WORK TO DO - Copy the passage of the Advent reflection from "Nights like last" to "focus on him.", and swap "wrapping paper" out for "gift bags".

## BEGIN READING TEXT

And then the giggles started. And the eyes got wide as saucers. And the comment came: “DADDY WAS NAKED AND HID HIMSELF!”
Bye-bye, meaningful Advent moment. So long, sober reflection on the introduction of sin to the world. Adios, family devotions. The rest of the crew fell apart. Peals of laughter erupted. And the three year old princess couldn’t be any prouder of herself.
Me? I pouted. Fumed. Did everything I could just to get through it and get it over with and get her to bed.
So much for being spiritual. The man who was reading about sin became, once again, the sinner. Instead of reflecting the second Adam, I looked shockingly like the first one. The dad who was supposed to lead with grace wanted to respond by tossing the [insert Yosemite Sam style cuss words here] Advent guide right into the Christmas tree. One night in, and I was out. Advent – for me – was a bust.
Who needs Advent, anyway? Why do we carve out so much time focusing on the coming of Jesus?
Actually, let me try that again:
Who needs Advent, anyway? (I do.)
Why do we carve out so much time focusing on the coming of Jesus? (Because we so desperately need it.)
Nights like last night pull back the curtain on my need to slow down and focus. To hear Jesus. To see Jesus. To make much of Jesus. My attempts at family devotions or being a good husband or being a gracious dad can only go so far without the grace of Jesus. And that’s exactly the point of Advent: to pull away from decorations and wrapping paper and holiday gatherings and early-morning sales and just see Jesus. To recalibrate our hearts to him. To point our families to him. To renew our focus on him.
So tonight, though maybe a bit reluctantly, I’ll give it another whirl. Tonight, I’ll pull the Bible back out and gather the family back around and try to maintain my composure long enough to point them past their grouchy earthly father and towards their gracious heavenly one.
Tonight, I’ll try once again to see Jesus.

## END READING TEXT
## BEGIN SUPPLIED INFORMATION

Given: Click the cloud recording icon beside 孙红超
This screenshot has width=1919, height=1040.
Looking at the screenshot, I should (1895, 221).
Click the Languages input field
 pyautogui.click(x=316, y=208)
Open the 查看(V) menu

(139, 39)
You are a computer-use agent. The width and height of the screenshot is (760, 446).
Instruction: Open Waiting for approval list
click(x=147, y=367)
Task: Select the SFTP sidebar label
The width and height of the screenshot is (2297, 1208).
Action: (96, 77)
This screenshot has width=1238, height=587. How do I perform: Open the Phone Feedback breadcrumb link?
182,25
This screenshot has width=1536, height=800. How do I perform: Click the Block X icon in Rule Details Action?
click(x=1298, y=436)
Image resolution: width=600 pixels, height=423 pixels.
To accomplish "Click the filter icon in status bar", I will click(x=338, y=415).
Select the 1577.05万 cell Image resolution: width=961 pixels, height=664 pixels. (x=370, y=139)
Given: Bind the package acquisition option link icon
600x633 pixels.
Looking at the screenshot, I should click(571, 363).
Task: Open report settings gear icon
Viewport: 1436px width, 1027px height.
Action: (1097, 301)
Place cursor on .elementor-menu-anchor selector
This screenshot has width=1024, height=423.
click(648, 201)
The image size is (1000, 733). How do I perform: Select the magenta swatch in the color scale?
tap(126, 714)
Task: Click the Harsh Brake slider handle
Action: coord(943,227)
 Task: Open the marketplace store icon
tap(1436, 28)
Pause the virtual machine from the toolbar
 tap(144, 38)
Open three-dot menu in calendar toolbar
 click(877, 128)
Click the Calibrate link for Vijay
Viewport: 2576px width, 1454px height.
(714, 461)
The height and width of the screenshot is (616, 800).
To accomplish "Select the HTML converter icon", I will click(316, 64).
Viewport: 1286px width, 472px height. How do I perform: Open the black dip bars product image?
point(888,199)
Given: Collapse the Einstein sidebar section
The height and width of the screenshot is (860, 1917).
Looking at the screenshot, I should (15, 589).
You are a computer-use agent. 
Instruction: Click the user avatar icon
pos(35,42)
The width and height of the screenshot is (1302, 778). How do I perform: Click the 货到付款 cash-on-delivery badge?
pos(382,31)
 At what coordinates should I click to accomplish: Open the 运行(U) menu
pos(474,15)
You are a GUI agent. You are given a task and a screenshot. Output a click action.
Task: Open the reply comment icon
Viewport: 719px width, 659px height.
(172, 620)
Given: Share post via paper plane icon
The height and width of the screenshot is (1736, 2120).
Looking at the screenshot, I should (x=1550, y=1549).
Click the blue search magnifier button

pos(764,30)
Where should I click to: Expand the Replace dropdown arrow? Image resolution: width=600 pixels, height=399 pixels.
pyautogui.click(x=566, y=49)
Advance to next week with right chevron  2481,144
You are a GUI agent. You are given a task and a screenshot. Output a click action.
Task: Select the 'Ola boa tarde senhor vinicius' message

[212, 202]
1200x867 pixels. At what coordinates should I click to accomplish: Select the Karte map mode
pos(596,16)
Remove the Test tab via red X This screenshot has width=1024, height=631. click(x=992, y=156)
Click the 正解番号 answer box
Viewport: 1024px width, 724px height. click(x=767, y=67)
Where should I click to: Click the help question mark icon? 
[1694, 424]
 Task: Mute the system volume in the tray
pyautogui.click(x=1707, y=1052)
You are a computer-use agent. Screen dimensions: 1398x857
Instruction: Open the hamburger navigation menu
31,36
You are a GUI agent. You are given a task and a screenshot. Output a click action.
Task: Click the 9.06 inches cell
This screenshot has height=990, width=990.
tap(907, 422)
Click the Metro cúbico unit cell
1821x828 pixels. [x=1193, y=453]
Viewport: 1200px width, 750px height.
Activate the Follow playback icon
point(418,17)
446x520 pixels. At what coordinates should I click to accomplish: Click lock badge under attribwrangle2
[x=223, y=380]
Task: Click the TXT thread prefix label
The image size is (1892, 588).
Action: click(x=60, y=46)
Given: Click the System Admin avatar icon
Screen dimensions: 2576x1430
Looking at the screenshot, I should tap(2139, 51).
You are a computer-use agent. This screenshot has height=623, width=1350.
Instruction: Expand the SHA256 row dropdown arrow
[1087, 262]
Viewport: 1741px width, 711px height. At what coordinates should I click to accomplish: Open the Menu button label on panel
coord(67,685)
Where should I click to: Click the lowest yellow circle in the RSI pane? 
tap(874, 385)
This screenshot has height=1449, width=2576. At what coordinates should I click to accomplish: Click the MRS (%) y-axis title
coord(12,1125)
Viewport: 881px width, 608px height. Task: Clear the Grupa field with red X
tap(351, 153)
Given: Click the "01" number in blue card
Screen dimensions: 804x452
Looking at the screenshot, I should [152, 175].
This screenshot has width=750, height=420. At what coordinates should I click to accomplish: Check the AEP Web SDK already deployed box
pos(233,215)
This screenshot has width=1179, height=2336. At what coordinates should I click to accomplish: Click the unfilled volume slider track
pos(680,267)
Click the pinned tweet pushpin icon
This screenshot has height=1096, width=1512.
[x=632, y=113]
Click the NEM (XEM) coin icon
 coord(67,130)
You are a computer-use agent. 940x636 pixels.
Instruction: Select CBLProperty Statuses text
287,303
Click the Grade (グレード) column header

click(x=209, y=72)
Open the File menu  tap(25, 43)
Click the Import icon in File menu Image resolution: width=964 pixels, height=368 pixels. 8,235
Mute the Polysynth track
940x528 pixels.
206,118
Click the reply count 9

## END SUPPLIED INFORMATION

RESULT BELOW -
Nights like last night pull back the curtain on my need to slow down and focus. To hear Jesus. To see Jesus. To make much of Jesus. My attempts at family devotions or being a good husband or being a gracious dad can only go so far without the grace of Jesus. And that’s exactly the point of Advent: to pull away from decorations and gift bags and holiday gatherings and early-morning sales and just see Jesus. To recalibrate our hearts to him. To point our families to him. To renew our focus on him.